■ WORK REQUEST
Copying exactly, give the lines in the material below from the one with "Chtěl jsem odhalit" to the one with "Verwalten Sie diese", ends included, and nothing besides.

■ INPUT

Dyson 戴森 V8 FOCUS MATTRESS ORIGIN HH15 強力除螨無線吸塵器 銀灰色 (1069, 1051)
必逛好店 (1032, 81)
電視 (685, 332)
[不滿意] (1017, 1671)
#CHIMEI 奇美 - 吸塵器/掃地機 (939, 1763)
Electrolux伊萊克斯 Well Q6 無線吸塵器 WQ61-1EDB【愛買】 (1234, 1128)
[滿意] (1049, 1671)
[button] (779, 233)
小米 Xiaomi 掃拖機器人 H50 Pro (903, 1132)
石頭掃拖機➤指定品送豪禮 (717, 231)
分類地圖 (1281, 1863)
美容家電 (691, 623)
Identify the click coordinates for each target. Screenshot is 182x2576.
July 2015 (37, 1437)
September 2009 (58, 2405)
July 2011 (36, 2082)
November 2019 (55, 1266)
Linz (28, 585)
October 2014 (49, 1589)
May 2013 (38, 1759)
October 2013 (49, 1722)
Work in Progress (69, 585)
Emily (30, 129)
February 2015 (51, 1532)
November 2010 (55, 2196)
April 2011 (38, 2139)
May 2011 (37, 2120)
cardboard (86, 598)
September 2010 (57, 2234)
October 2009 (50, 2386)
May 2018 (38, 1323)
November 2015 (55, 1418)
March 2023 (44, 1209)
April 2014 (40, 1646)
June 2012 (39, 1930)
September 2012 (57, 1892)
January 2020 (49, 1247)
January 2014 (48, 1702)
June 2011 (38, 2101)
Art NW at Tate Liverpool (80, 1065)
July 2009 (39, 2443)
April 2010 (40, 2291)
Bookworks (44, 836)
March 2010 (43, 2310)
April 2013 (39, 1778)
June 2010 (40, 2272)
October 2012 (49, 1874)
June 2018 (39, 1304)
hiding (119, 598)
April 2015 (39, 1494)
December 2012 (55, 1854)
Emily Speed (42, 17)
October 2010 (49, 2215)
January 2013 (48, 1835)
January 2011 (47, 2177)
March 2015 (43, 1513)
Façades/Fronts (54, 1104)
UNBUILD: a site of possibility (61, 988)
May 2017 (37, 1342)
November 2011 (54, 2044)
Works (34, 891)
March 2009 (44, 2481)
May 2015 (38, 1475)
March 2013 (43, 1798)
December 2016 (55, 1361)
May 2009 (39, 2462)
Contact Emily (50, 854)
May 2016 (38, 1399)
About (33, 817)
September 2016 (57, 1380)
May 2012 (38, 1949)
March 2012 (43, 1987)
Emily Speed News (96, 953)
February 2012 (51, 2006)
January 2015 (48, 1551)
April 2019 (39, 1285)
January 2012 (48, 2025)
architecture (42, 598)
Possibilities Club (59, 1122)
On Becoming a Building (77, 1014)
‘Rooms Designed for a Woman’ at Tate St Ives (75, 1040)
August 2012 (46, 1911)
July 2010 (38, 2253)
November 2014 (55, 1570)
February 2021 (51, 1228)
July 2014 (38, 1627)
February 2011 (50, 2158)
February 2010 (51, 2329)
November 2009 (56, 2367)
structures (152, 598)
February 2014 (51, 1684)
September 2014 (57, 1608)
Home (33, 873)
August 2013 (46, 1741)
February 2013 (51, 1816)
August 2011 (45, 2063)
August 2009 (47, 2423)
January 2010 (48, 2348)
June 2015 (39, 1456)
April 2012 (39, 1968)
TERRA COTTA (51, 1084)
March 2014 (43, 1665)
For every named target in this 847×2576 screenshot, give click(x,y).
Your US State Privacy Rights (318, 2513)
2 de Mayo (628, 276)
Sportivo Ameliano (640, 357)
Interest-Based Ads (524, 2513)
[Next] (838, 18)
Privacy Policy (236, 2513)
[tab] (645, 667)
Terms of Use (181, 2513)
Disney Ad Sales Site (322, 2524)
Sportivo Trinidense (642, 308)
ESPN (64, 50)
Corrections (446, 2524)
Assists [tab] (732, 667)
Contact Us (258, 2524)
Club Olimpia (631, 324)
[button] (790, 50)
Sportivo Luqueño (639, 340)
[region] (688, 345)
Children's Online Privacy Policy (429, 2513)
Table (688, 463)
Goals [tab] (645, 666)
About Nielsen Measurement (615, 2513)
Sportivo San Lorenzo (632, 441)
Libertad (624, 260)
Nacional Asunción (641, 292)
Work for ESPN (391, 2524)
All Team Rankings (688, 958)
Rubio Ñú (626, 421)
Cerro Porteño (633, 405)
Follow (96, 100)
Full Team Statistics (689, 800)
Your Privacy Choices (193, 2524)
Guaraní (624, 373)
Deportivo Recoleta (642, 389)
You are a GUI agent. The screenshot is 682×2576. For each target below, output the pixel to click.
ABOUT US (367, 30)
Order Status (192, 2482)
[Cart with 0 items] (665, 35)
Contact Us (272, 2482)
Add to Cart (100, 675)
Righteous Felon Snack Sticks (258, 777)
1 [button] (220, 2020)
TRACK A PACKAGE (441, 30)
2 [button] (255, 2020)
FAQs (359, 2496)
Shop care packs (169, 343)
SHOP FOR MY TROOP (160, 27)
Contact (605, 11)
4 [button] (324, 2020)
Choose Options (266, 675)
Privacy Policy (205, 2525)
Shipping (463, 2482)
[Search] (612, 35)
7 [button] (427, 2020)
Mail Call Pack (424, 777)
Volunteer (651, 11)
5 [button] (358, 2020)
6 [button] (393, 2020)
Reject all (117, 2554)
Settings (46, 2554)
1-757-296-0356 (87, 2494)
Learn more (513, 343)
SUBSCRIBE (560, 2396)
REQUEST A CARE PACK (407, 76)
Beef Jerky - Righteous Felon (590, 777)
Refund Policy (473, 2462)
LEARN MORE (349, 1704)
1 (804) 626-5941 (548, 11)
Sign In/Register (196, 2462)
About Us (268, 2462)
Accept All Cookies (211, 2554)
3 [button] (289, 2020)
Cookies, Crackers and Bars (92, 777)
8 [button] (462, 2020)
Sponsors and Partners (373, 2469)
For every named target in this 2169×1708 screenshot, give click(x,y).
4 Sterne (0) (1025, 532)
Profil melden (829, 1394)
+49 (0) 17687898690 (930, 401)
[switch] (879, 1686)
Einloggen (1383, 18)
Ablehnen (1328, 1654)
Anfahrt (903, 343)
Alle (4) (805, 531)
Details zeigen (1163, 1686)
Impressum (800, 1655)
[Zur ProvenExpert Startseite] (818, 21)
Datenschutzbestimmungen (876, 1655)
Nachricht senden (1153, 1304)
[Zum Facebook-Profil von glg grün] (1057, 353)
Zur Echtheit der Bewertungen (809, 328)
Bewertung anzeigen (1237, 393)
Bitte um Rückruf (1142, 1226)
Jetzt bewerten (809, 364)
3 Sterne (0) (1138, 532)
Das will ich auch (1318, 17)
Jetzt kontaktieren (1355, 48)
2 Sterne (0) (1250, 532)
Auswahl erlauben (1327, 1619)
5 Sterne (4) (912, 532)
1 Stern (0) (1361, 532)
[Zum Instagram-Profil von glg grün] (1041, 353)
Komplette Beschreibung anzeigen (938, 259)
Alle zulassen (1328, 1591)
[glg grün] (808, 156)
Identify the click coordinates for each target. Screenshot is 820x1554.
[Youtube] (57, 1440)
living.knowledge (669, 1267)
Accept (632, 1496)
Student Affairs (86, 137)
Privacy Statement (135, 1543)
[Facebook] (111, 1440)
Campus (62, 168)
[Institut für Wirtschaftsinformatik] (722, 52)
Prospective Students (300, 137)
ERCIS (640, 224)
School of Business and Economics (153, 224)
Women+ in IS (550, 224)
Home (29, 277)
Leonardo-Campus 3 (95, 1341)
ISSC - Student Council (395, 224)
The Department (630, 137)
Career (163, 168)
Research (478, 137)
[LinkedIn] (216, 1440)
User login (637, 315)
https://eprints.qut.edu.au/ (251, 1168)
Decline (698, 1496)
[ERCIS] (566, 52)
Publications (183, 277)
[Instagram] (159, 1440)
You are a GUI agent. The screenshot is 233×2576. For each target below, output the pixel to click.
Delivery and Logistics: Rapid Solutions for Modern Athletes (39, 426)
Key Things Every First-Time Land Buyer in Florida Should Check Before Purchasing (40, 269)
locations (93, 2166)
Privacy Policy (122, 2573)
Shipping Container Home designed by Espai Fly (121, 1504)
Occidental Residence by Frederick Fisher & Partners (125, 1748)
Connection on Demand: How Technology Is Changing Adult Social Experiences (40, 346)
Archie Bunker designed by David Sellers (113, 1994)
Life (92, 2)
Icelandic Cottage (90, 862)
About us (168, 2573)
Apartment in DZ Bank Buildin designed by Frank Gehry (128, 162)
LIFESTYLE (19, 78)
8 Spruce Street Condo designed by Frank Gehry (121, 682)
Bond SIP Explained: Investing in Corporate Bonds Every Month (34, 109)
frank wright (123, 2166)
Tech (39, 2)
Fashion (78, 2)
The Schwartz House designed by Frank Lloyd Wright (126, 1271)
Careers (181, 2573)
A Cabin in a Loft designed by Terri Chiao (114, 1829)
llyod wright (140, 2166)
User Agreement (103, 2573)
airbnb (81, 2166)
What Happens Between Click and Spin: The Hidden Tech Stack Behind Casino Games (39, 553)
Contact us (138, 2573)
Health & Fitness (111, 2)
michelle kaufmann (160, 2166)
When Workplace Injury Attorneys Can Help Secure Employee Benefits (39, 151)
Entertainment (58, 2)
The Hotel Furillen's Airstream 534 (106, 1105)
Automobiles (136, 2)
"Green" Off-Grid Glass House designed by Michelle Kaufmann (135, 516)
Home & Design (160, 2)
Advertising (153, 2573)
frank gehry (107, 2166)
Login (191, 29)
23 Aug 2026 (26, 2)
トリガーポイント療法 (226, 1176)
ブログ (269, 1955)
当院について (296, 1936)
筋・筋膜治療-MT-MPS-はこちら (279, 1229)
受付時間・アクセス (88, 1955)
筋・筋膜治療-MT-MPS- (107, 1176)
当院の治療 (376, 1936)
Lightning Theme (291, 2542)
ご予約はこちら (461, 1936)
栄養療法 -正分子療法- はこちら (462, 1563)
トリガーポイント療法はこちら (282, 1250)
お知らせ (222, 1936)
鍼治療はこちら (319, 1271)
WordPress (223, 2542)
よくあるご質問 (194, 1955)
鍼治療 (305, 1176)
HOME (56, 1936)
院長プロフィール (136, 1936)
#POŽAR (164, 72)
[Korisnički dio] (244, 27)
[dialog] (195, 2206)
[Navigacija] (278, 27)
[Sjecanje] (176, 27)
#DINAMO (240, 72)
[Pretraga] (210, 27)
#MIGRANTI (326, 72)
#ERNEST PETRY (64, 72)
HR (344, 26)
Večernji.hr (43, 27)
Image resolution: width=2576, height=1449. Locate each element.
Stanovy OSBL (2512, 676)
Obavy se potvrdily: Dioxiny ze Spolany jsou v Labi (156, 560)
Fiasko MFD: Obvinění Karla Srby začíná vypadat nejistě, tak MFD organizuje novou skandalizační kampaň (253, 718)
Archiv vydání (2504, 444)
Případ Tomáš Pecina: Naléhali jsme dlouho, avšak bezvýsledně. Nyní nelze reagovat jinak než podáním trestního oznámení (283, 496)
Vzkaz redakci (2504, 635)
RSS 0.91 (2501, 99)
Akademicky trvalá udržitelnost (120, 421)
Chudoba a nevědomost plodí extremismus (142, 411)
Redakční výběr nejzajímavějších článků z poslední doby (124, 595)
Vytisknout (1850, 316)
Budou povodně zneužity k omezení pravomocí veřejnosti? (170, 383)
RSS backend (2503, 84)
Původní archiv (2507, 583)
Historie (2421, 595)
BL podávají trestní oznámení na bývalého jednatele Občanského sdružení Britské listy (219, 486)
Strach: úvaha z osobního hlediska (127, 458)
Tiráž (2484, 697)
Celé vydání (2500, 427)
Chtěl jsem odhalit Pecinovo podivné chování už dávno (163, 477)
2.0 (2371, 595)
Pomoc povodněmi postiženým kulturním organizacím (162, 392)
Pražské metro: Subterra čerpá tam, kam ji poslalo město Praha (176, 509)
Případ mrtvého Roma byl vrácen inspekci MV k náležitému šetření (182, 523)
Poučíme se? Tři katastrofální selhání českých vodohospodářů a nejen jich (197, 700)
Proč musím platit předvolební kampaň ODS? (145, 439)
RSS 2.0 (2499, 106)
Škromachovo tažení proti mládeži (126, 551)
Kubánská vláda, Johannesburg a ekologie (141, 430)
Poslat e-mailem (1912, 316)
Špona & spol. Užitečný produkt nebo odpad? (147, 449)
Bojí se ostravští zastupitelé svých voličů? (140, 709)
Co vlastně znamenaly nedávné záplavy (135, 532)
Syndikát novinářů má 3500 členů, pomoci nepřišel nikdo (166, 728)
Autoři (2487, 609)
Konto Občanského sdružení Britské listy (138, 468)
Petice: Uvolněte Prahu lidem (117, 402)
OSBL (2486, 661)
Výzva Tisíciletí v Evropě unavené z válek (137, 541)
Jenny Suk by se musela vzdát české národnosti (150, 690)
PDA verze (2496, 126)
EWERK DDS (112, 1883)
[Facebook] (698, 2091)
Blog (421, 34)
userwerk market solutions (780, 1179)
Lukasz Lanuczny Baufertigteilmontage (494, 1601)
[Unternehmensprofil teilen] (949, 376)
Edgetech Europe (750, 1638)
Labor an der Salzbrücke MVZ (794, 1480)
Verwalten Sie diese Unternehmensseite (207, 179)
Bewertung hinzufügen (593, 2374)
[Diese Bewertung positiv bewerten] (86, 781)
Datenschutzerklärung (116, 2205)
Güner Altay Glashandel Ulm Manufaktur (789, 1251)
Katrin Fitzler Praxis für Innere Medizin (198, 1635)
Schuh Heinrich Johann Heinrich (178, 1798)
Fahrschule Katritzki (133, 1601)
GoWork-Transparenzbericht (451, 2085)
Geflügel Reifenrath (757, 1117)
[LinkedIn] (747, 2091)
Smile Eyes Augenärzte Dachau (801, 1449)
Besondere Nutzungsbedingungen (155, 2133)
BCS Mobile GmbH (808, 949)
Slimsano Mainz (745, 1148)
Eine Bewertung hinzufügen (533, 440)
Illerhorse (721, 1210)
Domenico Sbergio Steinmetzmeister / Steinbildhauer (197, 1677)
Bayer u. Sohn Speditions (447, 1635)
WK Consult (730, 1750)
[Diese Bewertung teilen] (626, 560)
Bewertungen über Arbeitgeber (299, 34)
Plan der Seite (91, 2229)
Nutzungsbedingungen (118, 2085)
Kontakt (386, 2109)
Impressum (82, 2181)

■ ANSWER TO THIS EXERCISE
Chtěl jsem odhalit Pecinovo podivné chování už dávno (163, 477)
2.0 (2371, 595)
Pomoc povodněmi postiženým kulturním organizacím (162, 392)
Pražské metro: Subterra čerpá tam, kam ji poslalo město Praha (176, 509)
Případ mrtvého Roma byl vrácen inspekci MV k náležitému šetření (182, 523)
Poučíme se? Tři katastrofální selhání českých vodohospodářů a nejen jich (197, 700)
Proč musím platit předvolební kampaň ODS? (145, 439)
RSS 2.0 (2499, 106)
Škromachovo tažení proti mládeži (126, 551)
Kubánská vláda, Johannesburg a ekologie (141, 430)
Poslat e-mailem (1912, 316)
Špona & spol. Užitečný produkt nebo odpad? (147, 449)
Bojí se ostravští zastupitelé svých voličů? (140, 709)
Co vlastně znamenaly nedávné záplavy (135, 532)
Syndikát novinářů má 3500 členů, pomoci nepřišel nikdo (166, 728)
Autoři (2487, 609)
Konto Občanského sdružení Britské listy (138, 468)
Petice: Uvolněte Prahu lidem (117, 402)
OSBL (2486, 661)
Výzva Tisíciletí v Evropě unavené z válek (137, 541)
Jenny Suk by se musela vzdát české národnosti (150, 690)
PDA verze (2496, 126)
EWERK DDS (112, 1883)
[Facebook] (698, 2091)
Blog (421, 34)
userwerk market solutions (780, 1179)
Lukasz Lanuczny Baufertigteilmontage (494, 1601)
[Unternehmensprofil teilen] (949, 376)
Edgetech Europe (750, 1638)
Labor an der Salzbrücke MVZ (794, 1480)
Verwalten Sie diese Unternehmensseite (207, 179)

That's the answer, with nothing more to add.